*Questions to answer*.
**a)** Answer these questions from the article on the Siemens bribery sentences:
(i) In what city and year was Christoforakos arrested?
(ii) What sentence did Eduard Pierer receive?
(iii) How much did Christoforakos reportedly pay Siemens in an out-of-court settlement?
**b)** Write out the passage of the Siemens bribery article that begins at the words "Germans who once" and stops after "got seven-year terms.".
**c)** In the Siemens bribery article, which Germans who once worked for the company are named as receiving sentences?

*Text provided*.
Greek Court Gives 15-Year Sentences in Siemens Bribery Case

December 3, 2019

ATHENS – Some 14 years after a trial began into a case alleging the Germany engineering giant Siemens bribed officials in Greece, the key defendants who were convicted – some outside the country – were given 15-year sentences.

The former CEO of Siemens Hellas Michalis Christoforakos, Siemens Hellas’ former commercial director Christos Karavelas and Prodromos Mavridis, former telecommunications manager for Siemens Hellas, got the longest terms.

Germans who once worked for the company got heavy sentences too, with Eduard Pierer getting 15 years, Thomas Ganswindt and Michael Kutschenreuter 13 years while Reinhard Siekaczek, Wolfgang Rudolph, Hans Jagemann and Franz Richter each got seven-year terms.

Christoforakos was arrested in Munich in 2009 and held there for questioning rather than being extradited to Greece. Christoforakos, who has dual German and Greek nationality, reportedly paid Siemens 1.2 million euros ($1.33 million) in an out-of-court settlement, according to Der Spiegel.

Laravelas, Siemens Hellas’ former commercial director who violated the terms of his parole in 2009 and fled to Germany, was also found guilty in abstentia.

*Recorded information*.
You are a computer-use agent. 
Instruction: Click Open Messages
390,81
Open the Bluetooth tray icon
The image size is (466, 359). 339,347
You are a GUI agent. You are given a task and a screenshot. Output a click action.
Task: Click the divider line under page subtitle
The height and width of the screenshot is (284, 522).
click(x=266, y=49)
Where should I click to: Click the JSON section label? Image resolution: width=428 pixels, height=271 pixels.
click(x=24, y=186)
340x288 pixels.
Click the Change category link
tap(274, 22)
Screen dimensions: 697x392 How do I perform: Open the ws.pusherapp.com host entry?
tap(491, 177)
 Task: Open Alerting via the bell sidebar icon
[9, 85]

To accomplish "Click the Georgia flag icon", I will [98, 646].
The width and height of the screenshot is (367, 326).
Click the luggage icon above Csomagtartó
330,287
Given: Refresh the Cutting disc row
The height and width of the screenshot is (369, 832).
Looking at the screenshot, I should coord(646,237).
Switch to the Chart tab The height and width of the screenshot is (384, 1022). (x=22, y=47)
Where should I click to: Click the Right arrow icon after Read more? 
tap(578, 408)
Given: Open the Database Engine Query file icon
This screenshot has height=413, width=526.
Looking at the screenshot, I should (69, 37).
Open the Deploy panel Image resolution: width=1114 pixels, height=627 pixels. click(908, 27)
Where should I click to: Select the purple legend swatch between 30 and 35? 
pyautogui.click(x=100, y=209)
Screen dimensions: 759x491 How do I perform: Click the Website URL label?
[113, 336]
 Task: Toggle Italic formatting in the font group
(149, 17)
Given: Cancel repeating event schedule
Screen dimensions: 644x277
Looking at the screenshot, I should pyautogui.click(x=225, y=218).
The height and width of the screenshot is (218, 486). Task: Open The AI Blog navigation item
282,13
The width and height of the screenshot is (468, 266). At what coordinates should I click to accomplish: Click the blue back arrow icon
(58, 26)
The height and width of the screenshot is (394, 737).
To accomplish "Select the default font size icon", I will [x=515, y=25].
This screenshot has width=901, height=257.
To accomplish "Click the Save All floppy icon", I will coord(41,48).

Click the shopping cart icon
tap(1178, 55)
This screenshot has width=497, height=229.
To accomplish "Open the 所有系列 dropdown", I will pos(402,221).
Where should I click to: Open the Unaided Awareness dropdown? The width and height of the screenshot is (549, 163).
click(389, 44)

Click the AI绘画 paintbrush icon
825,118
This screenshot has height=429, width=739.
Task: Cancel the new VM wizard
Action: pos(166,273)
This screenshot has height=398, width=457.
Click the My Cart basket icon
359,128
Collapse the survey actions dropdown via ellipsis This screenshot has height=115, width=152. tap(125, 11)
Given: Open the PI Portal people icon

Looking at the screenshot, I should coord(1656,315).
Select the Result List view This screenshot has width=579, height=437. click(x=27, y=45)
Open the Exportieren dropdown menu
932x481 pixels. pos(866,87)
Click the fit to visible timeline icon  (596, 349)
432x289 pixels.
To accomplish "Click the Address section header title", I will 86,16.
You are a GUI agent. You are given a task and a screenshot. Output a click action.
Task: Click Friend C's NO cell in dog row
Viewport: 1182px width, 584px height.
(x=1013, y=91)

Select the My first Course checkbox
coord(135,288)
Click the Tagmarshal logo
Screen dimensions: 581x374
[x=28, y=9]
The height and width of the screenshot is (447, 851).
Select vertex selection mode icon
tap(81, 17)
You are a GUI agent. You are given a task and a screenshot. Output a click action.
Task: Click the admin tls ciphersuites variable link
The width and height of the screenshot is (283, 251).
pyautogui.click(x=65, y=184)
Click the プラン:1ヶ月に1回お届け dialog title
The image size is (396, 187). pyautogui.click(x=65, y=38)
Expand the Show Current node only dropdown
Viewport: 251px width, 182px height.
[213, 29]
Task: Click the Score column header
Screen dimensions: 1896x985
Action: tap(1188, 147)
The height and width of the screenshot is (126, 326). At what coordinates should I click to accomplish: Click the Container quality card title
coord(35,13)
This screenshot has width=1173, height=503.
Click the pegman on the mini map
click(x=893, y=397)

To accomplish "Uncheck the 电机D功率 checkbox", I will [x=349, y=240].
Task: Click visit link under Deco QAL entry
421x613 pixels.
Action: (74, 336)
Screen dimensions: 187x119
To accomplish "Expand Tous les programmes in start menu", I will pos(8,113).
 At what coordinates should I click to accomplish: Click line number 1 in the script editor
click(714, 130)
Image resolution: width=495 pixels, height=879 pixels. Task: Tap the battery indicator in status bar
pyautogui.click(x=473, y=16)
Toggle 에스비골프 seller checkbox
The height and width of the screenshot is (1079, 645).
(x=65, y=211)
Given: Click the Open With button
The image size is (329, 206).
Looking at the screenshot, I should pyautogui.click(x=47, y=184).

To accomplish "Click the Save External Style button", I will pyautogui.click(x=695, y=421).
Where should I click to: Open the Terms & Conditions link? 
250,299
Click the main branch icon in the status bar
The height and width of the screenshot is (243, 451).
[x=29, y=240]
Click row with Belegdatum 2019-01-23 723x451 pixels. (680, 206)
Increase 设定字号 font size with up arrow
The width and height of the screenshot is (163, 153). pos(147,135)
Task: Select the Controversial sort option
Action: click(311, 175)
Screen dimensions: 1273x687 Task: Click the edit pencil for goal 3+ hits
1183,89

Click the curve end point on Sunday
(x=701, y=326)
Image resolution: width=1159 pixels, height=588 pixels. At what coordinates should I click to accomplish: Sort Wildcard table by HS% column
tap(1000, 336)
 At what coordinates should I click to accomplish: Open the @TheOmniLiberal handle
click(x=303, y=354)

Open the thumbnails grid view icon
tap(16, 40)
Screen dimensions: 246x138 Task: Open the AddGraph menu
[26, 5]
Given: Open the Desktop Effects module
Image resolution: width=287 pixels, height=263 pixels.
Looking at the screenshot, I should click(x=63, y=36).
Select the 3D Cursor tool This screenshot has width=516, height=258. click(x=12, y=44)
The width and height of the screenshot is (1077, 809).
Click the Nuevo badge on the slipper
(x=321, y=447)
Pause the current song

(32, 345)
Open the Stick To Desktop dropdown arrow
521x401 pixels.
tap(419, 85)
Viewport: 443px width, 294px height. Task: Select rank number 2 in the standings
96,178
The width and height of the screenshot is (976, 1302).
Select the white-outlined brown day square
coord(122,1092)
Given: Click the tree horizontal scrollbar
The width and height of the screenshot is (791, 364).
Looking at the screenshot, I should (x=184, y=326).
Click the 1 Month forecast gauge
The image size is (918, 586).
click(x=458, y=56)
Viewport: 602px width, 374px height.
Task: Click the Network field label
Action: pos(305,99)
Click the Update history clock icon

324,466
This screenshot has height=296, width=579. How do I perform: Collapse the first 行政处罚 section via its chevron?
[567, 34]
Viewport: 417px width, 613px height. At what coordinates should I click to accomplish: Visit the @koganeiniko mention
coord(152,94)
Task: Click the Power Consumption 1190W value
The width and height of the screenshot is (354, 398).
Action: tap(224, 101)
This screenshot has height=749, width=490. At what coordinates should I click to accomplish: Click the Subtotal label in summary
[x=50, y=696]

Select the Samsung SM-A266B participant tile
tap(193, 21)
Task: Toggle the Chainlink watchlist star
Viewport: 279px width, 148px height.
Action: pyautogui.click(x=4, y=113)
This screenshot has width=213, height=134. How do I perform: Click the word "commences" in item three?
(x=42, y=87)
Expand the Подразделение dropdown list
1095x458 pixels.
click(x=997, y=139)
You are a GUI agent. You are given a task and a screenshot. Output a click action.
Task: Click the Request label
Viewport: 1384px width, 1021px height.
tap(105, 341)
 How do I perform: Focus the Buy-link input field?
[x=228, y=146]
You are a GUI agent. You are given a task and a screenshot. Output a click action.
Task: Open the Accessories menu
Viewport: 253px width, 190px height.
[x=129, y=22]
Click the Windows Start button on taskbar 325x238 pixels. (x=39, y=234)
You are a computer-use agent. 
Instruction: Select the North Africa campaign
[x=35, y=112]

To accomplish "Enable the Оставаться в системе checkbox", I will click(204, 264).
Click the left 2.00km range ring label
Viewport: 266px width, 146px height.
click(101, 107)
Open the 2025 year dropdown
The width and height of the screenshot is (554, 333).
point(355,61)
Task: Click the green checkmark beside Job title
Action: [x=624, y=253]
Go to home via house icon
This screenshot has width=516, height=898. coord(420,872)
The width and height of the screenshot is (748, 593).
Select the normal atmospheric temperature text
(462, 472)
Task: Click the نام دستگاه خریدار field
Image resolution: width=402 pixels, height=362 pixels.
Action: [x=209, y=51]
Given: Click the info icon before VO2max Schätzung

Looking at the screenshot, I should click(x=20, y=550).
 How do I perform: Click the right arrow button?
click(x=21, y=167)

*Response list*.
**a)**
(i) Munich, in 2009
(ii) 15 years
(iii) 1.2 million euros ($1.33 million)

**b)**
Germans who once worked for the company got heavy sentences too, with Eduard Pierer getting 15 years, Thomas Ganswindt and Michael Kutschenreuter 13 years while Reinhard Siekaczek, Wolfgang Rudolph, Hans Jagemann and Franz Richter each got seven-year terms.

**c)** Eduard Pierer, Thomas Ganswindt, Michael Kutschenreuter, Reinhard Siekaczek, Wolfgang Rudolph, Hans Jagemann, Franz Richter